Nun war Ursula von der Leyen an der Reihe. Der EU-Kommissionspräsidentin dafür zu gratulieren, dass sie den Karlspreis verliehen bekommen hat, gebietet die Höflichkeit. Auch wenn diplo.news durch und durch proeuropäisch ist, sind kritische Fragen vonnöten.
June 4, 2025
May 30, 2025

Kolumne von Ewald König

Foto: Bundesregierung/Jesco Denzel

Als im Jahr 2014 Herman Van Rompuy in Aachen an der Reihe war, wurde ich (als damaliger Chefredakteur von EurActiv.de) von der Aachener Zeitung eingeladen, einen Kommentar zu schreiben. Van Rompuy war jener belgische Politiker, der das neu geschaffene Amt des EU-Ratspräsidenten innehatte.

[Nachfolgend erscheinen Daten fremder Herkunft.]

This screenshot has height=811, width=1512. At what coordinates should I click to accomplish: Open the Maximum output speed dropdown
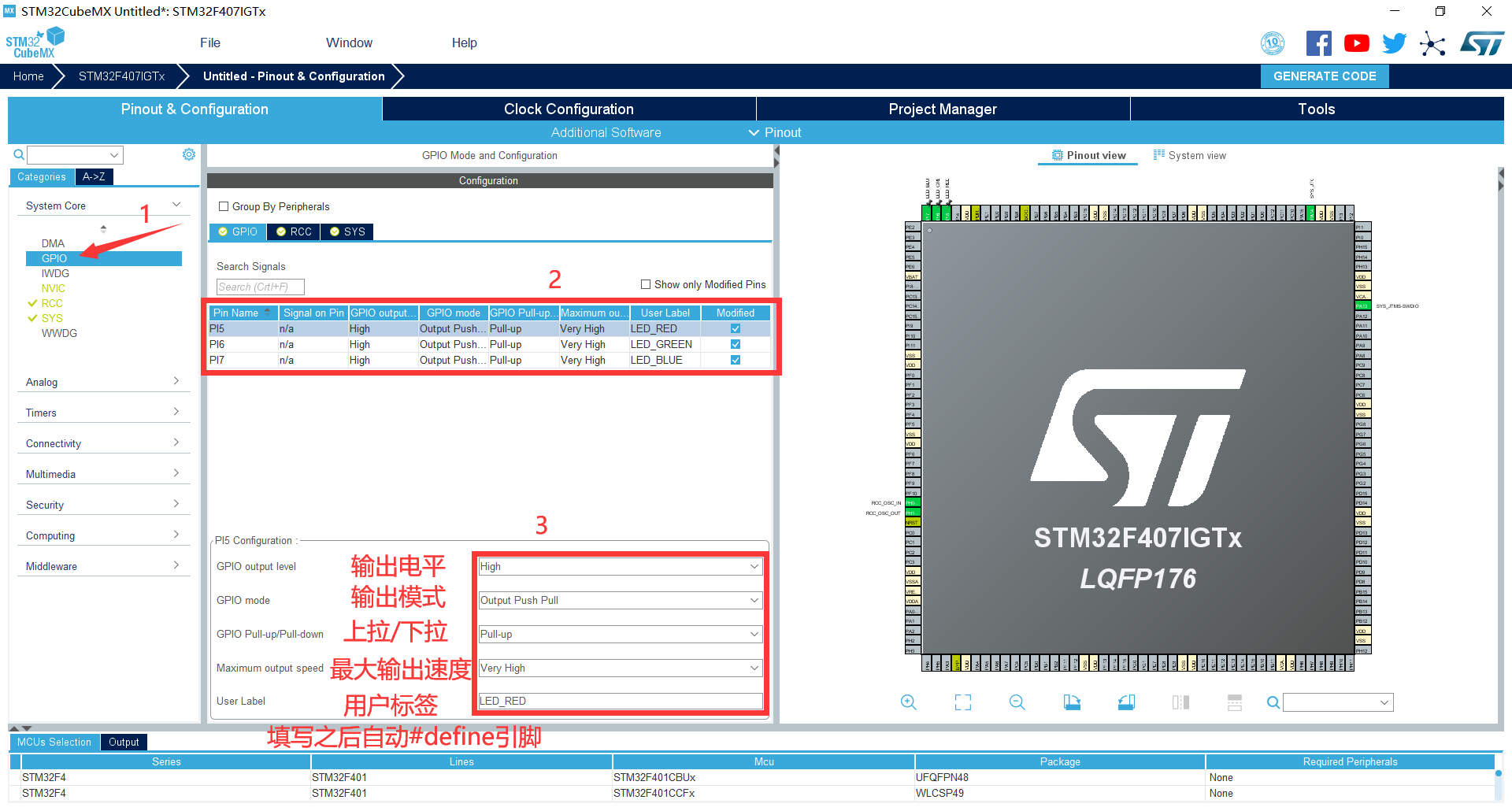pos(620,668)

Damals hatte es das Karlspreis-Direktorium sichtlich schwer, für den Mann eine zündende Beschreibung zu finden. Ihm wurde nachgesagt, er wirke lieber im Hintergrund und sei ein Pragmatiker. In der Würdigung wurde gelobt, wie er „mit großer Integrität und Integrationskraft“ sein neues Amt ausfülle und damit einen maßgeblichen Beitrag zur Konsolidierung und Weiterentwicklung des Vereinten Europas leiste.

Van Rompuy als „Mann der leisen Töne“, „Meister des Ausgleichs“ und „unermüdlichen Arbeiter“ zu würdigen, war eine dürre Begründung für den einst so angesehenen Karlspreis. Van Rompuy hat doch einfach seine Arbeit gemacht, die ihm aufgetragen wurde. Man kann also den Preis auch dafür bekommen, dass man in Brüssel zur Arbeit geht und sein Amt trägt. Ein Amt, das ohnehin hoch bezahlt ist. Der EU-Ratspräsident bezog für seine Tätigkeit ein höheres Einkommen als zeitgleich US-Präsident Barack Obama. Für eine Tätigkeit, die nicht nur Begeisterung auslöste, was auch an der Konstruktion dieses Amtes liegen mag.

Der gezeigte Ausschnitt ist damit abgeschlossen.